- **Data to examine**:

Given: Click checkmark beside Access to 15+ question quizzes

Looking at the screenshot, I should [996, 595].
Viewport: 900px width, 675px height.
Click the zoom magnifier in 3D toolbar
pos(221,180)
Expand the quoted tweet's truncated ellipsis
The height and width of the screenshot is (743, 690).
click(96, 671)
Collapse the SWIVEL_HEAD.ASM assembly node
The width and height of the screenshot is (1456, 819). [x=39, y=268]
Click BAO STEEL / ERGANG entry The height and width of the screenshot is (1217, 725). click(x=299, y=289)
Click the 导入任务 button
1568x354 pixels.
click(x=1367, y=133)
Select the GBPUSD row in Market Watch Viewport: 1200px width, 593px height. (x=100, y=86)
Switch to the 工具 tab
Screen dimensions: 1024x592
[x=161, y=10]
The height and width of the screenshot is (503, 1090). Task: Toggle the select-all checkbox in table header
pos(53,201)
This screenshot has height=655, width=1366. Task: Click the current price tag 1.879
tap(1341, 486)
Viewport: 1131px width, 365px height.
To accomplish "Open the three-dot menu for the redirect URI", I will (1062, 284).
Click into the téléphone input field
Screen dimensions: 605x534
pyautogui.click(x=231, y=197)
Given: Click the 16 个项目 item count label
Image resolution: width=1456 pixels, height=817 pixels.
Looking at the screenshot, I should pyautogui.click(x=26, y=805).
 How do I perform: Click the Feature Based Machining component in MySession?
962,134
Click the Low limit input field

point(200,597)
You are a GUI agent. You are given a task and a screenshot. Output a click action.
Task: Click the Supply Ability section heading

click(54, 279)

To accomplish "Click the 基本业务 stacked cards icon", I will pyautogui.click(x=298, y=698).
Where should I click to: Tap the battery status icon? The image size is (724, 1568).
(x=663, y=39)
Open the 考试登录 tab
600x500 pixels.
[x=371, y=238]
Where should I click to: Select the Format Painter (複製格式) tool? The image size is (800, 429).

- **Action item**: Using the entries above, give again exactly the lines from the line holding "Viewport: 1131px width, 365px height." through the line holding "You are a GUI". Include both end lines and nothing else.

- **Answer to this exercise**:
Viewport: 1131px width, 365px height.
To accomplish "Open the three-dot menu for the redirect URI", I will (1062, 284).
Click into the téléphone input field
Screen dimensions: 605x534
pyautogui.click(x=231, y=197)
Given: Click the 16 个项目 item count label
Image resolution: width=1456 pixels, height=817 pixels.
Looking at the screenshot, I should pyautogui.click(x=26, y=805).
 How do I perform: Click the Feature Based Machining component in MySession?
962,134
Click the Low limit input field

point(200,597)
You are a GUI agent. You are given a task and a screenshot. Output a click action.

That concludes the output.